Assessment of the correctness of OpenRoads network

OpenRoads network is not 100 % optimal input for morphometric analysis. This notebooks tests, whether transportation-related geometry (e.g. roundabouts) causes significant disruptions or not.

Morphometric assessment is trying to reflect the morphological structure of selected places. However, street networks often contain geometry of transport planning origin, like roundabouts, complex junctions or dual carriageways. OpenRoads network, which is used within this Urban Grammar project, is relatively clean and does include an only minimal amount of these geometries. However, there are some. Therefore, we have to first check whether we need to preprocess further and consolidate the network. In other words, we are trying to understand if the effect of sub-optimal geometry is significant or not.

We compare results of a selection of network-based characters measured on the OpenRoads network which is preprocessed only topologically and one the series of consolidated networks. We test a range of values for each parameter.

We first test the batch of different parameter options on the case of Liverpool (10km buffer around the centre) and then single (mid) settings on 112 UK towns and cities.

If we find that the results are significantly different between non-consolidated and consolidated options, we will fix the network before doing further analysis.

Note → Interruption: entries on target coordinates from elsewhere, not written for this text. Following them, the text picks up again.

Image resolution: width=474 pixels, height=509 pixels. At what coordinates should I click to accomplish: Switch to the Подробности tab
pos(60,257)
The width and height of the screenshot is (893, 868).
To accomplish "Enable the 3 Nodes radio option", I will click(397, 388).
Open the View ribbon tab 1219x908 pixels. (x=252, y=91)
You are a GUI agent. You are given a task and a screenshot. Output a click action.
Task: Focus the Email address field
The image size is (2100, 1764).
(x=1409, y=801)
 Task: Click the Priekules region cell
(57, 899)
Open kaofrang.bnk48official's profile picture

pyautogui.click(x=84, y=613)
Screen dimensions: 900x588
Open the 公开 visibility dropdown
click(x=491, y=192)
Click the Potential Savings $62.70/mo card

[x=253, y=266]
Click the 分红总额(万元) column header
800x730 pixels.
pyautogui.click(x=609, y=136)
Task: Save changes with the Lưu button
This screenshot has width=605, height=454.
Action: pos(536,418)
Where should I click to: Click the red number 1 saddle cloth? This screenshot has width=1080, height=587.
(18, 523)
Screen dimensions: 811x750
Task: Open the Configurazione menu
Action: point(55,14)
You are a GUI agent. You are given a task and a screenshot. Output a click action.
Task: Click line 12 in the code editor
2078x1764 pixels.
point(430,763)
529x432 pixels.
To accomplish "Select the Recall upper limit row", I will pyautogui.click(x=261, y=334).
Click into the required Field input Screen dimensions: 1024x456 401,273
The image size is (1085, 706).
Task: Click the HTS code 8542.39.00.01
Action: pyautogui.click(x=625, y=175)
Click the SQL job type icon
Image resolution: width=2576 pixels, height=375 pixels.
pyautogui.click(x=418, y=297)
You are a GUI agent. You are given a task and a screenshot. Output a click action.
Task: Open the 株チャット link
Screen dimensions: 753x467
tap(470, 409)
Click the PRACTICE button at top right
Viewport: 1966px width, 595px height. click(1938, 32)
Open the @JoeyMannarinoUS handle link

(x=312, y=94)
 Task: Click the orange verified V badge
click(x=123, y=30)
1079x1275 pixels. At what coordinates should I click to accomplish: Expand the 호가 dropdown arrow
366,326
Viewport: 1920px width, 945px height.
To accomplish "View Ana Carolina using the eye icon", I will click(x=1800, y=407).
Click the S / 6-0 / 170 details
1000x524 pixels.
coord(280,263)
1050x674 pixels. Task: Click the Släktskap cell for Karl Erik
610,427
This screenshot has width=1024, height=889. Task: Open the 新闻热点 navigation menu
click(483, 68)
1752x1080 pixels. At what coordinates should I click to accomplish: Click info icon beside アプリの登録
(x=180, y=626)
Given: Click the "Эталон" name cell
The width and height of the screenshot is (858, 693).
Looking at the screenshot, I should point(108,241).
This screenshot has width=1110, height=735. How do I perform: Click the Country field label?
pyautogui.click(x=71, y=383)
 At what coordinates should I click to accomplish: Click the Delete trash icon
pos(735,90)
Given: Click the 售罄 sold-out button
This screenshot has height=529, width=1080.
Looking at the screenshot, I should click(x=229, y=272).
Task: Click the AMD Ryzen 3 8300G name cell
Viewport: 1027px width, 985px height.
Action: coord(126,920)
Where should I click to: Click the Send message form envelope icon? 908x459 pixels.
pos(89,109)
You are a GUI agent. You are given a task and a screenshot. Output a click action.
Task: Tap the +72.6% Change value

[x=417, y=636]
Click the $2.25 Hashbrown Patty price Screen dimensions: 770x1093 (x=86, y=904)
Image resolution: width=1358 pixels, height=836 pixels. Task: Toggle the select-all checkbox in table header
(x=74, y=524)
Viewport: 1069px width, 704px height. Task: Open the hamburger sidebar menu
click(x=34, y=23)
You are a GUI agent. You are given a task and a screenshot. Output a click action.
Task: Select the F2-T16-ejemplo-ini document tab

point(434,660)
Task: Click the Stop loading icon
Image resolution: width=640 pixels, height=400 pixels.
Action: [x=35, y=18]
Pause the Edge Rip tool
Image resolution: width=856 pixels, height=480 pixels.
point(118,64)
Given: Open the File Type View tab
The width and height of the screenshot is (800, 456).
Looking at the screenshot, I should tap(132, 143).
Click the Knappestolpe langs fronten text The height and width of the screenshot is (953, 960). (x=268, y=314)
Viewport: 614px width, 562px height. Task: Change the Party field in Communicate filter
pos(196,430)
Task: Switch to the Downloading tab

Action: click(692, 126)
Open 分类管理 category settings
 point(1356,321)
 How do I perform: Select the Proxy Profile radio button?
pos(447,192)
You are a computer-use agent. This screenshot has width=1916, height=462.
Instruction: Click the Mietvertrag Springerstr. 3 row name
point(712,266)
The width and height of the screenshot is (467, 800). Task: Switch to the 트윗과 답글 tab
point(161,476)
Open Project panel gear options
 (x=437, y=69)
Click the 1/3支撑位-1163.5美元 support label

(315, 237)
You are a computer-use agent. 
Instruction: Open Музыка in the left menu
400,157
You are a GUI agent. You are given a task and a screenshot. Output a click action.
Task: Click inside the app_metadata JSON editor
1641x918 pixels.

If not, we will use OpenRoads network as we have it now. The deviation is considered significant if the values are more than 5% different.

import os

import geopandas as gpd
import pandas as pd
import numpy as np
import momepy as mm
import networkx as nx

from sqlalchemy import create_engine

from consolidate import consolidate, roundabouts, topology

Note that consolidate is a custom python file containing definitions of required functions. Even though these were originally written for this project, in future they will likely be included in the existing Python ecosystem:

  • topology will be included in momepy 0.4 as remove_false_nodes

  • consolidate and roundabouts will eventually land in OSMnx

user = os.environ.get('DB_USER')
pwd = os.environ.get('DB_PWD')
host = os.environ.get('DB_HOST')
port = os.environ.get('DB_PORT')

url = f"postgres+psycopg2://{user}:{pwd}@{host}:{port}/built_env"
engine = create_engine(url)
x, y = 334289.32, 390468.43  # coordinates in epsg 27700
buffer = 10000  # radius in [m]

sql = f'SELECT * FROM openroads_200803 WHERE ST_DWithin(geometry, ST_SetSRID(ST_Point({x}, {y}), 27700), {buffer})'

df = gpd.read_postgis(sql, engine, geom_col='geometry')
df.plot('formOfWay', figsize=(12, 12), legend=True)
<AxesSubplot:>
../_images/Network_Consolidation_Test_5_1.png

Topology check

Check and fix topology of the network (removal of potential nodes of degree 2).

topo = topology(df)
df.shape[0] - topo.shape[0]
1677

As we can see, the original data contain 1677 more features than topologically corrected. That indicates the overall need of topological preprocessing.

topo[topo.formOfWay == 'Roundabout'].plot(figsize=(12, 12))
<AxesSubplot:>
../_images/Network_Consolidation_Test_10_1.png
(topo.formOfWay == 'Roundabout').sum()
505

505 segments marked as roundabout, where each actual roundabout is composed of ~4 segments.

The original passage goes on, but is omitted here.